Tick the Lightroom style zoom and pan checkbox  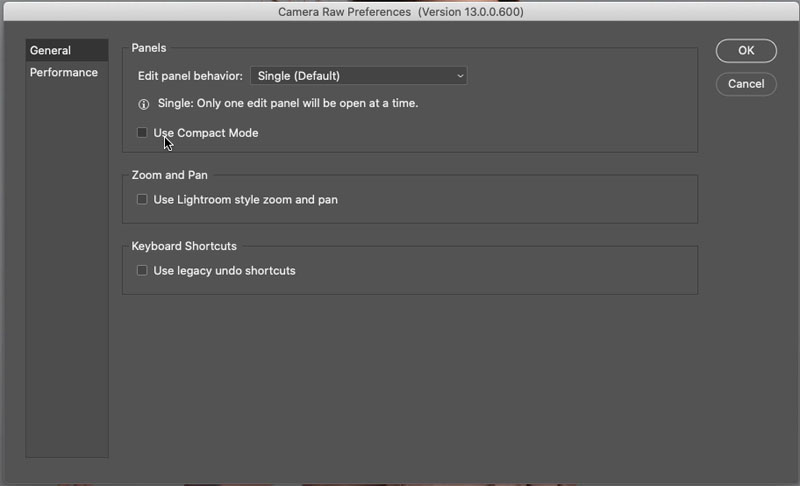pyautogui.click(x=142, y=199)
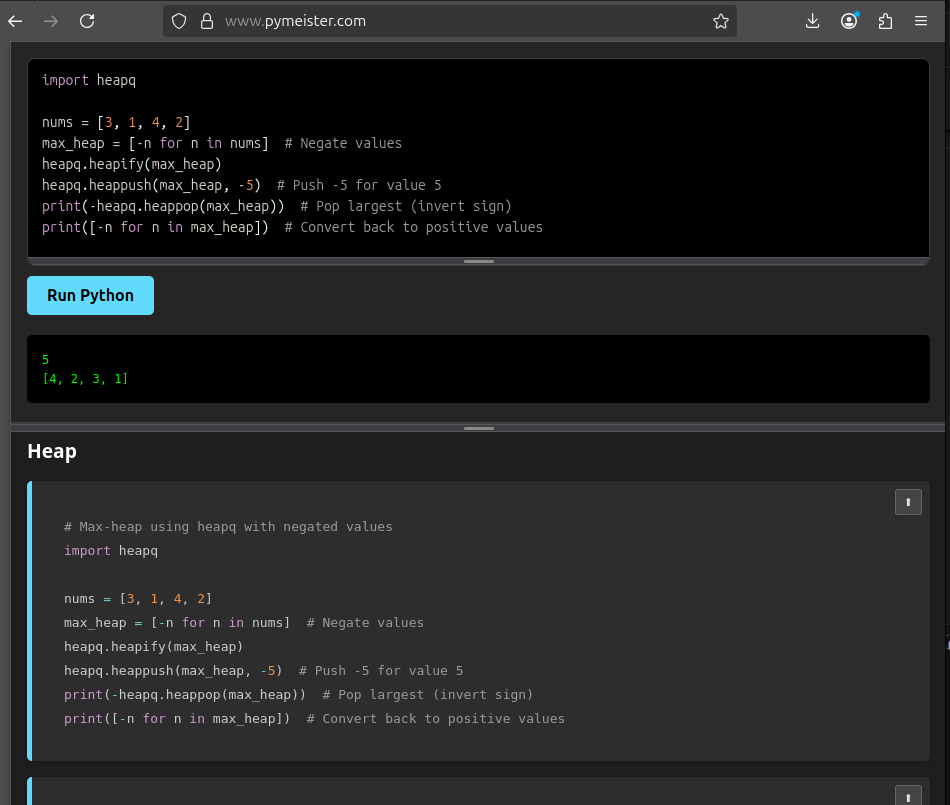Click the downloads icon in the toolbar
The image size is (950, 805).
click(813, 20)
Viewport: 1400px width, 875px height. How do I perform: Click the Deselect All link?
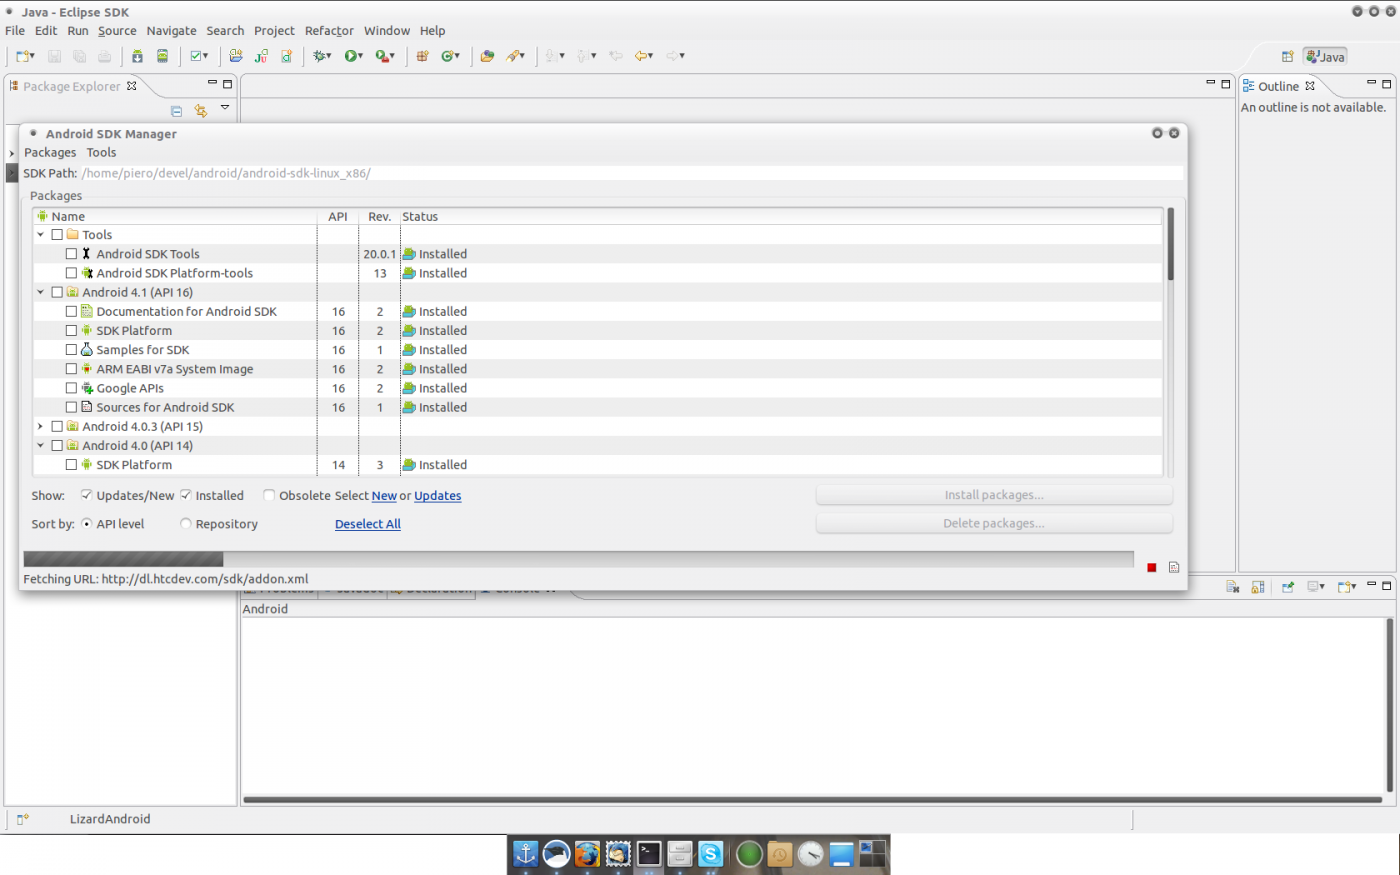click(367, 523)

-------

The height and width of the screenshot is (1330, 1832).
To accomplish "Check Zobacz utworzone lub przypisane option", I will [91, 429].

-------

--- GIVEN EXERCISE ---
Scale everything from the line containing "Viewport: 1400px width, 875px" down to the line containing "click(367, 523)" by writing those lines out again, requests included, with each click coordinate in the answers multiplied by 2.2 and rounded to a whole number, halves rounded up. Leave the pictures out of your answer.

--- FULL OUTPUT ---
Viewport: 1400px width, 875px height. How do I perform: Click the Deselect All link?
click(807, 1151)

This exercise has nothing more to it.